Improving mitochondrial function with SS-31 reverses age-related redox stress and improves exercise tolerance in aged mice

This preclinical study from the University of Washington investigated the effects of SS-31 (elamipretide) treatment for 8 weeks in aged mice (24 months), using comprehensive proteomic and functional approaches to assess the impact on muscle aging and age-associated mitochondrial dysfunction.

The results demonstrated that SS-31 reversed the decline in maximal mitochondrial ATP production and restored oxidative phosphorylation coupling to levels comparable to young mice. There was a significant increase in muscle mass and improvement in treadmill exercise endurance, indicating concrete functional benefits.

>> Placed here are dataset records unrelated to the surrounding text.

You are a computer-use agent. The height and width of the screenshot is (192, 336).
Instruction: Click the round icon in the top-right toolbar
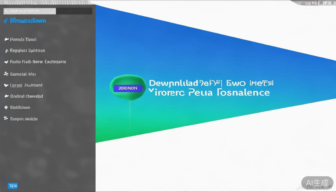click(x=326, y=3)
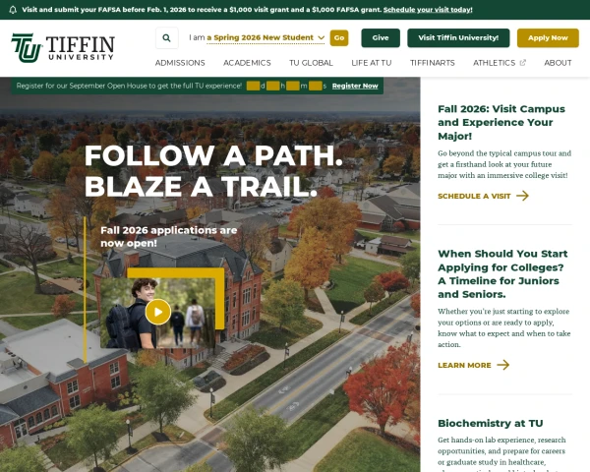Expand the Spring 2026 New Student chevron

(x=321, y=37)
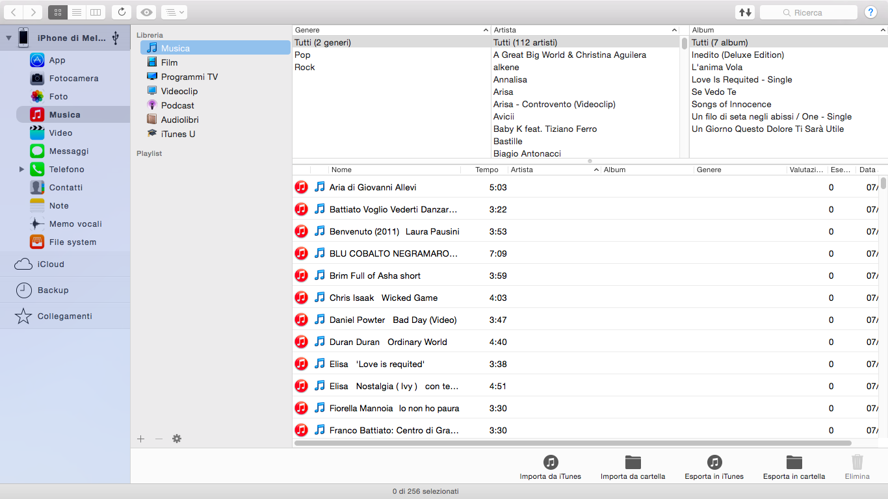888x499 pixels.
Task: Switch to icon grid view mode
Action: [57, 12]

• Mitochondrial redox stress, measured by cysteine oxidation in key proteins, was significantly reversed
• Proteomic analysis revealed normalization of signaling pathways associated with aging
• Exercise capacity improved ~20% in treated mice
• Effects were observed even when treatment was initiated at advanced age

A particularly interesting aspect was that benefits persisted even after a relatively short treatment period, suggesting that mitochondrial dysfunction in aging is partially reversible. The study reinforced the concept that SS-31, by stabilizing cardiolipin in the inner mitochondrial membrane, may be a promising therapeutic strategy for sarcopenia and age-related functional decline.